LucasAlegre / morl-baselines

Multi-Objective Reinforcement Learning algorithms implementations.
https://lucasalegre.github.io/morl-baselines
MIT License
271 stars 44 forks source link

Implement fast pareto and convex hull pruning #60

Closed wilrop closed 1 year ago

wilrop commented 1 year ago

In this pull request, I add batched, fast and importantly correct versions of Pareto prune and Convex hull prune. Notably, many of the online examples are wrong. This implementation has been extensively tested, so should not have any further errors.

Concretely,

  1. I added a fast_c_prune algorithm that leverages the scipy implementation of a convex hull computation (which is very fast).
  2. I added an arg_p_prune which returns only the elements of the input array that should be kept.
  3. I added a fast_p_prune function that just calls the arg version and then selects the correct elements.

The way these functions work is very straightforward. Instead of doing lots of loops which are nice from a theoretical perspective, I simply compare everything against everything in a batched way. This may result in more computations than strictly necessary, but is extremely fast.

Note that the functions have an optional parameter that ensures duplicates are or are not removed by default.

As a final suggestion, it is quite easy to make a jax jitted version of the fast p prune, but this creates another dependency and may or may not be worth the extra overhead in the end for you. I'll leave it as an exercise to the reader 😉 (or you can let me know if you want that)

ffelten commented 1 year ago

Hello, thanks for this PR which will have a huge impact of the performances (especially the CCS pruning I think).

Could you consider:

  1. To use CCS pruning where fitted e.g. in most algorithms since we generally do weighted sum scalarization, e.g. PGMORL relies on the ParetoArchive, we could imagine an option for convexity in that class and rely on the CCS pruning. I think it would be a nice addition to also Pareto prune before log_all_multi_policy_metrics is called as computing the metrics can take a lot of time (hypervolume is np-hard).
  2. To move the implementations related to Pareto and pruning next to each others (in common/pareto.py or rename the file to something like common/pruning.py)

Obviously happy to help if needed.

wilrop commented 1 year ago

So I think your second point was done by Lucas but the first one is still open. However, I'm not completely sure what you would like me to do there. One thing I can do in the meanwhile is adding my tests that show that it actually works and also make the function take as input a list of numpy arrays rather than just an array (suggested by Lucas).

wilrop commented 1 year ago

Oh, I think I see now. You want me to add a parameter convex to the ParetoArchive that calls the CCS pruning algo instead of the PCS pruning one. I can do that! I'll also change the call to filter_pareto_dominated rather than get_non_dominated.

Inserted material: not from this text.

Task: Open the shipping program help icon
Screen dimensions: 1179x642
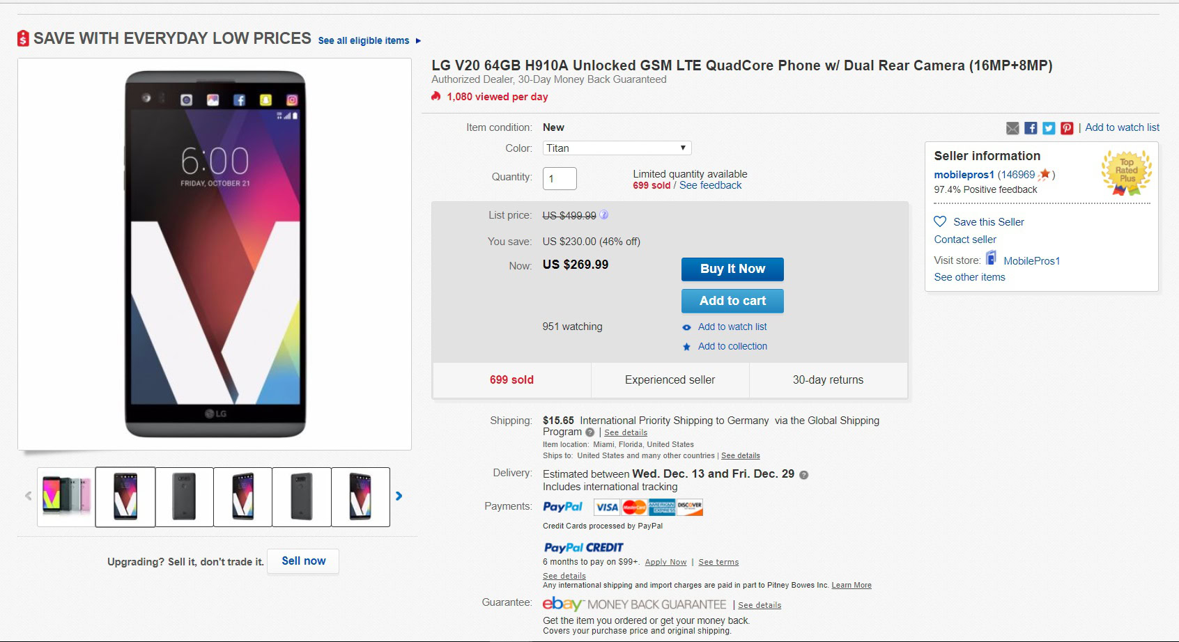Action: pos(590,432)
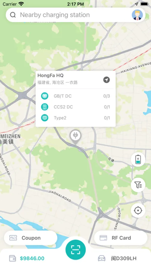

ffelten commented 1 year ago

FYI, before we merge this, I would like to tag the v1.0 on the main branch with the v1.0 version of MO-Gymnasium. So do not merge yet please @LucasAlegre

wilrop commented 1 year ago

Alright everyone, the above commit implements a bunch of tests, adds lists to the accepted inputs for the functions and extends the Pareto archive with an optional convex hull parameter. I have a couple of important notes below.

Benchmarking

I've done some additional benchmarking, and it appears that my original get_non_dominated function is still significantly faster than my new addition for the Pareto pruning. There is a reason and semi-solution for this. The reason is that get_non_dominated is a good mixture between the PPrune algorithm and leveraging batch operations. My new algorithm does nothing of that and just compares everything against everything simultaneously. The benefit of doing that is you can easily JIT compile it using, e.g., Jax, but it appears that if you do not do that the previous algorithm is still faster. I'm not sure you want to add an additional JAX dependency on the project so I'll leave that up to you

Pareto Archive

The code in pareto.py has lines 139-147 that I cannot really figure out what they are doing. If someone can check whether they are still necessary now, you might be able to get rid of them. My intuition is that the get_non_dominated method may mess up the order because it moves everything to Sets, but if you now call a function that operates on ndarrays you won't have that problem.

Tests

My tests are actually quite cool and might be useful in the future again so I'll briefly explain them. For the PF, I just sample a bunch of points uniformly from the unit d-dimensional ball using the Box-Muller Transform (see: https://en.wikipedia.org/wiki/Box%E2%80%93Muller_transform). I then create a bunch of dominated points by selecting points on the PF at random and detracting a random number from them. For the CH, I generate non-dominated points the same way but then construct the convex hull using Scipy. I then take the simplicial facets of the convex hull and generate points on these simplices to create points which are not Pareto dominated but are convex dominated!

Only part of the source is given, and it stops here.